HealthVault data types are intended to be self-contained units of health information. The data types have distinct health items, such as medications, immunizations, and weight readings. This approach is characteristically different from relational data modeling in which the data is normalized and stored in distinct tables that have explicit relationships with each other. For example, in a relational model, medications may be expressed as separate medication name and medication dosage tables.
Often there is a need to represent relationships between individual health items. For example, a Medication is inherently related to Medication Fill. Medications are associated with a person’s profile as prescribed by a physician, and Medication Fill is used by a pharmacy to prescribe units of medications to a consumer as she consumes the prescribed medications.

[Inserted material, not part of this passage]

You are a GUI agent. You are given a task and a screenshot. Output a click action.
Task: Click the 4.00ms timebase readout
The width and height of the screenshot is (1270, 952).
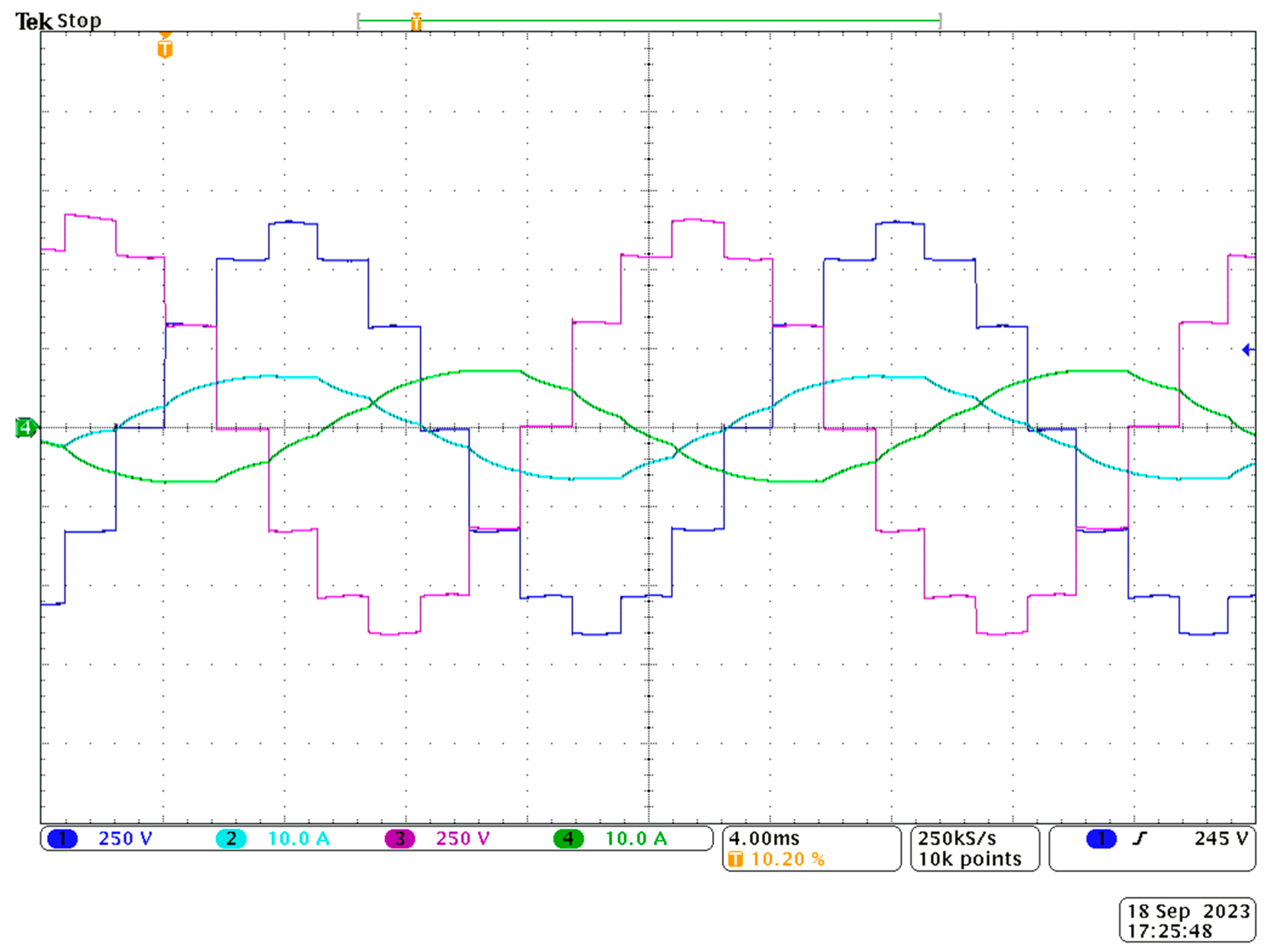[764, 839]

The relationship between Medication and Medication Fill is expressed by related items. HealthVault offers related items as an inherent mechanism to link and associate data types. A related item is a special chunk of XML that resides in the common data of a health item. Relationships are usually described in the dependent item and link to the more independent one. For instance, to express the relationship between Medication Fill and Medication, one places related items in the Medication Fill type and points to the Medication type.
Another interesting use of related items is to link together a set of readings that are uploaded from a single device. For example, a device calculating body fat percentage and cholesterol can associate them through related items while uploading them. Because this association is done before uploading to HealthVault, a special unique identifier called a client ID can be used. Client IDs are usually unique identifiers associated to instances of HealthVault data types and are created by the client uploading the data.
One can take relationships even further and associate a set of medical images, medications, and conditions as a result of a particular health incident, maybe an accident. The Mayo Clinic Health Manager application provides a way to create a web of related HealthVault items.